Mais les critiques les plus vives vis-à-vis du premier ministre et de son gouvernement portent avant tout sur le terrible incendie qui a ravagé dans la nuit de vendredi à samedi dernier le quartier Nyalukemba à Bukavu, la capitale du Sud-Kivu. Quelques heures à peine après que celui-ci s’est déclenché, le premier ministre s’est bien rendu dans le Sud-Kivu mais non à Bukavu mais à Uvira pour… inaugurer les Jeux de l’amitié des Grands Lacs. De là, il s’est rendu directement à Goma sans passer par le chef-lieu du Sud-Kivu. Une attitude jugée déplorable par beaucoup de Congolais.

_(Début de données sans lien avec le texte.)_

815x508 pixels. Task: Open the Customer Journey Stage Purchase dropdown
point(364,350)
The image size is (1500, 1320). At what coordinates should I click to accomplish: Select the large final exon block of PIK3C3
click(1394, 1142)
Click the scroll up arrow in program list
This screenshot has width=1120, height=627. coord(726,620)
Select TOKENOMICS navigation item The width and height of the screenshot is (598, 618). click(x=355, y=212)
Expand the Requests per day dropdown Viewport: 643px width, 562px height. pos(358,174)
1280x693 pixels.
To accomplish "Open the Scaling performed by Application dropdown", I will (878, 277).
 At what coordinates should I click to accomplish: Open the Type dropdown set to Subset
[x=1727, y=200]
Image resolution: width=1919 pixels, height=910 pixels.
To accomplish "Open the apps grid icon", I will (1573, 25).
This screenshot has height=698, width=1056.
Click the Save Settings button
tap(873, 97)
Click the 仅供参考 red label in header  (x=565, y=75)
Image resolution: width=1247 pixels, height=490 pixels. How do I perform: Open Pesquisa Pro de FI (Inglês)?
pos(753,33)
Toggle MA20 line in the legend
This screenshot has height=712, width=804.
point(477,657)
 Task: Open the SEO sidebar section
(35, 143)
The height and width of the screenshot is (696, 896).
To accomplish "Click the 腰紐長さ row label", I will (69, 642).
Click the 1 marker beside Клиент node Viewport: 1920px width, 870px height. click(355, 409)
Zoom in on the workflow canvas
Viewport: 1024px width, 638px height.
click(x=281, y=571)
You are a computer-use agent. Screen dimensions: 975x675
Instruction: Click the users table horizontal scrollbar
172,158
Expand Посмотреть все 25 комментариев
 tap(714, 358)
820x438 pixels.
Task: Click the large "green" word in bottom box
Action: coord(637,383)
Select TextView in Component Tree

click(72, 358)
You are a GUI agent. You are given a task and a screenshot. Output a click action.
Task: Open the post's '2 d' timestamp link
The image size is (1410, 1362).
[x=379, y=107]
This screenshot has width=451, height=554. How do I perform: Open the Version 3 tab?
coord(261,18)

D’une manière générale, nombreux ont été ceux à fustiger la réaction à la fois tardive et timide des autorités, qui ont mis du temps à adresser des mots de compassions aux différentes victimes, pourtant très nombreuses (200 maisons incendiées, 2000 personnes sans abris). Pire, sur place, le gouvernement s’est avéré incapable de faire face à la situation. Sans l’aide de la Monusco qui a contribué à éteindre l’incendie et à mettre à l’abris une partie des personnes touchées par ce drame. Sans cette intervention, la situation aurait été encore plus catastrophique qu’elle ne l’est aujourd’hui.

Pour beaucoup de Congolais, c’est à Bukavu parmi les victimes de ce terrible incendie qu’aurait dû s’attarder le premier ministre, plutôt que de se rendre à Goma pour poser la première pierre d’un stade de football dont il ne verra probablement jamais la fin du chantier.